GIVEN TASK –
Copy every line of the material below that contains the word "what".

MATERIAL PROVIDED –
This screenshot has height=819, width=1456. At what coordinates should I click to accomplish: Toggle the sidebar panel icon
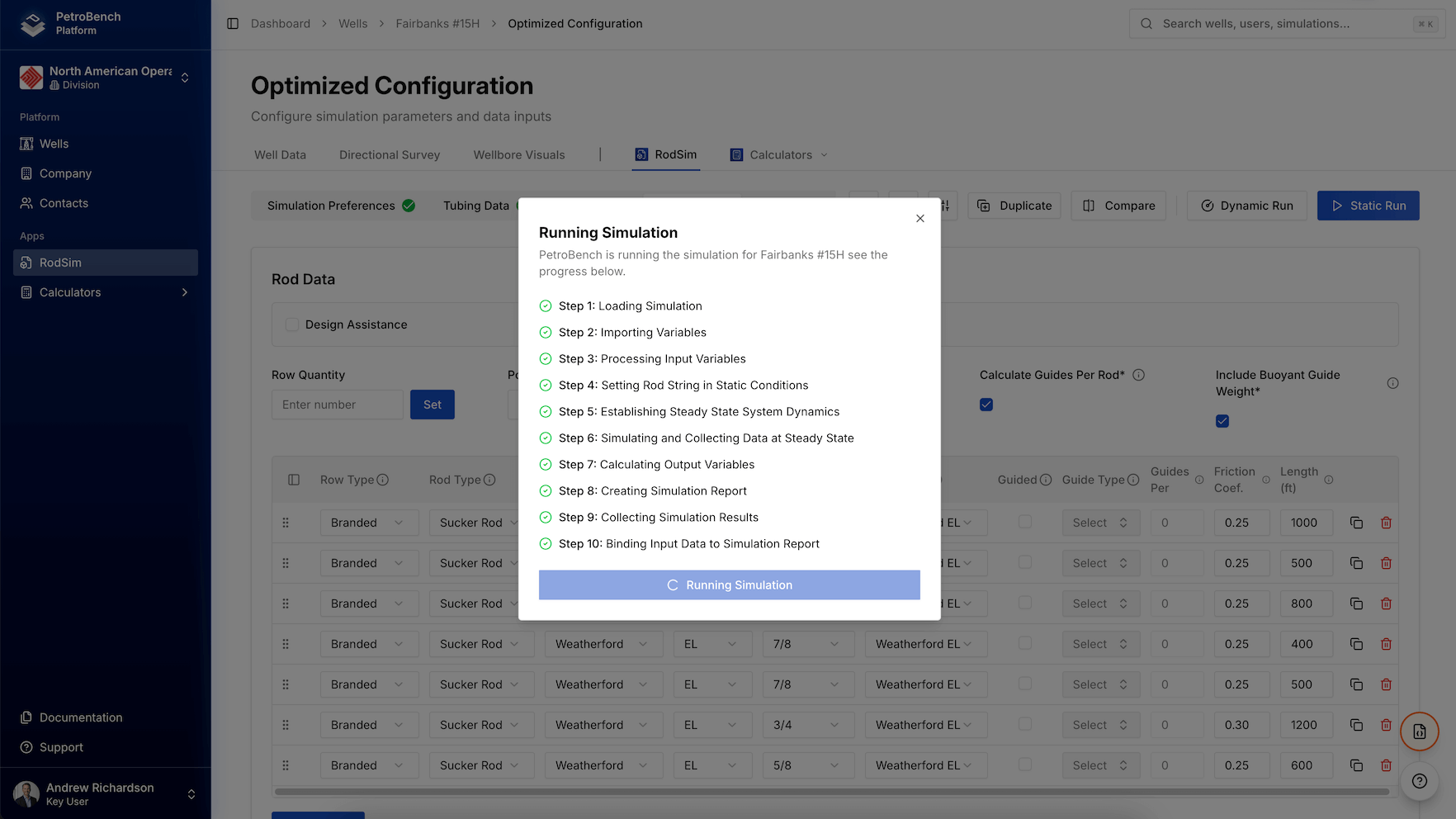click(233, 24)
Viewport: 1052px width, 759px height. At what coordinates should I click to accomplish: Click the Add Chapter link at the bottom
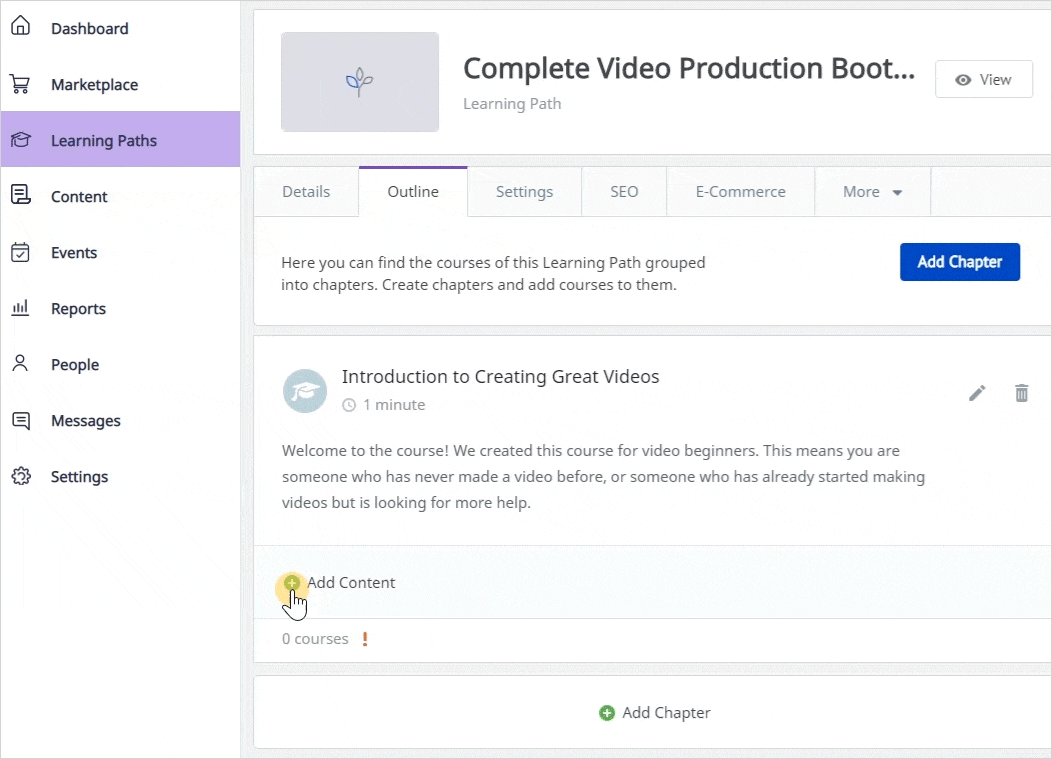[x=655, y=713]
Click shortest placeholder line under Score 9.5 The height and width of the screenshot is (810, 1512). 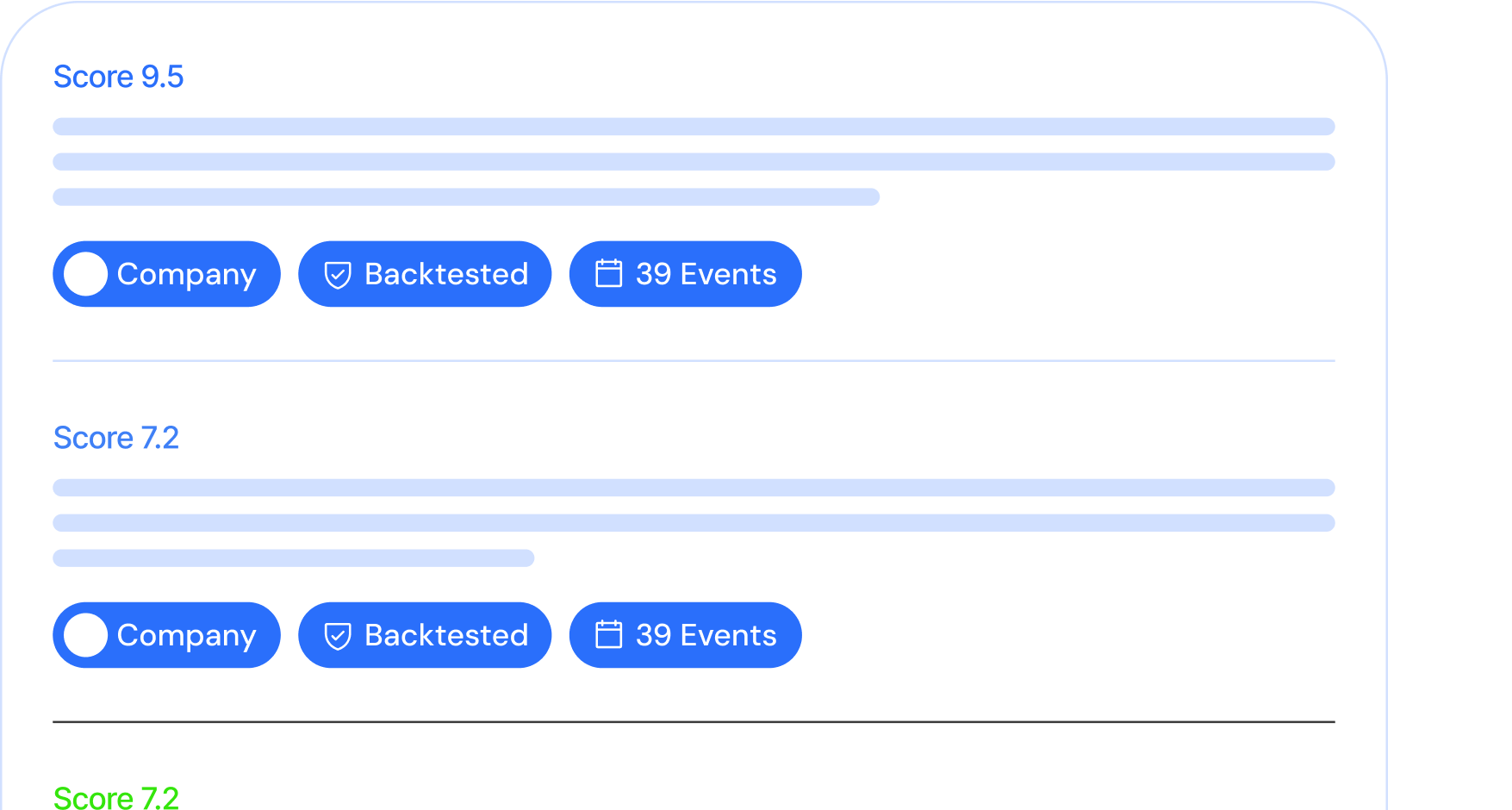tap(466, 197)
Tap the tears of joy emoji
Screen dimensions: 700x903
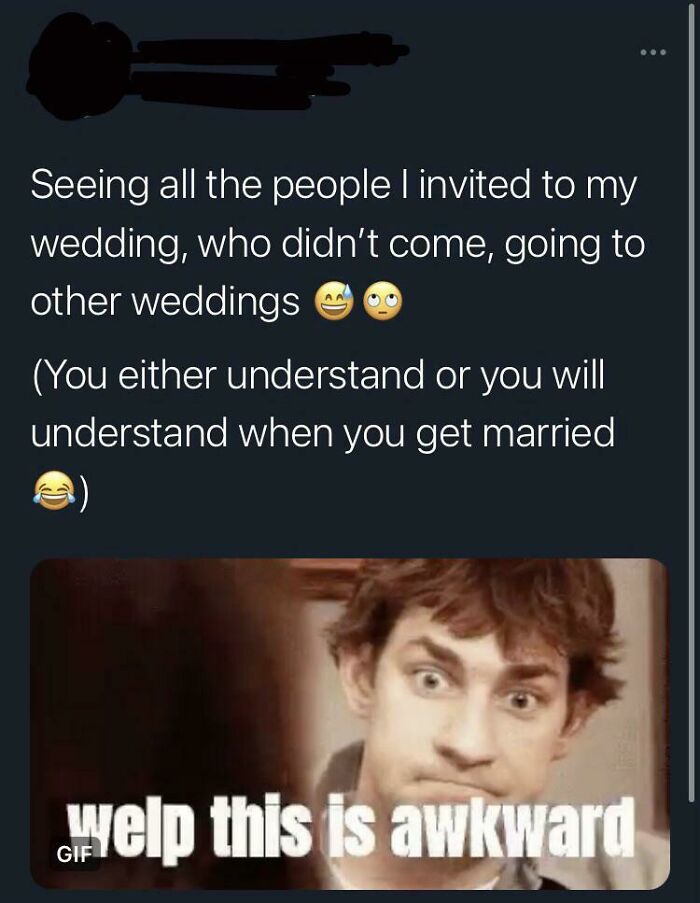pos(54,490)
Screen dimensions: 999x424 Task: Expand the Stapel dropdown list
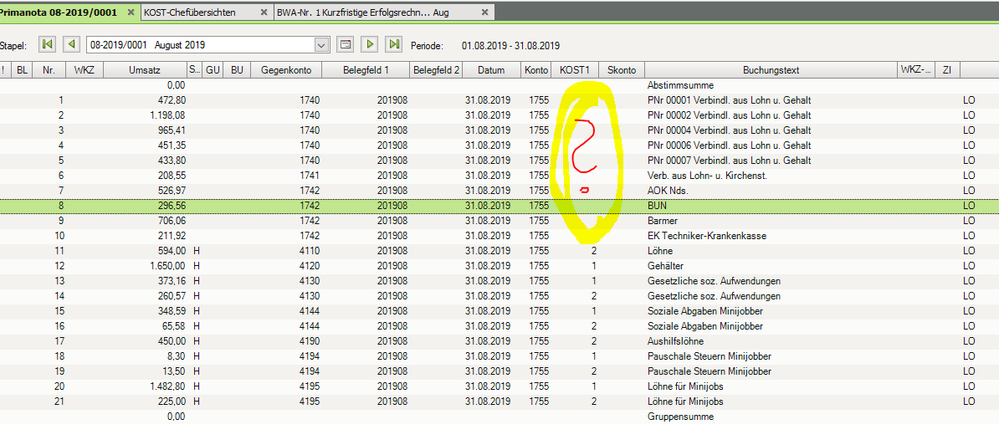pos(321,45)
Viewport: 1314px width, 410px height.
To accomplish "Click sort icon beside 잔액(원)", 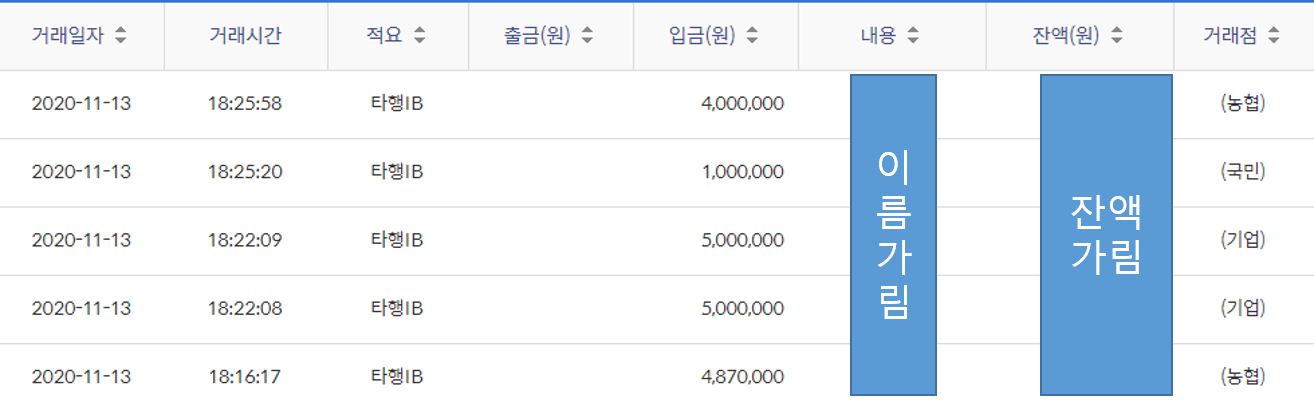I will tap(1116, 36).
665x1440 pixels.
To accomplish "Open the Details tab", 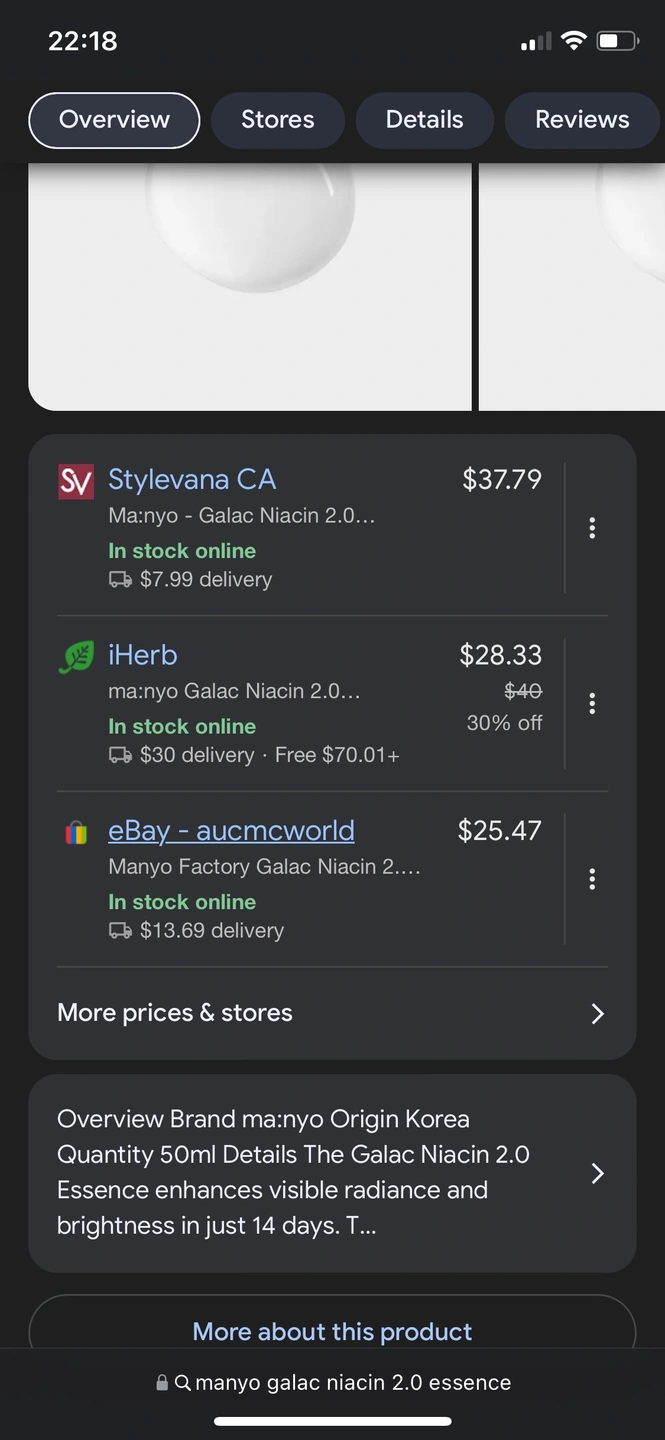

FINAL ANSWER –
This screenshot has height=819, width=1456. At what coordinates should I click to accomplish: Toggle the sidebar panel icon
Viewport: 1052px width, 759px height. At what coordinates should I click to accomplish: Click the Add Chapter link at the bottom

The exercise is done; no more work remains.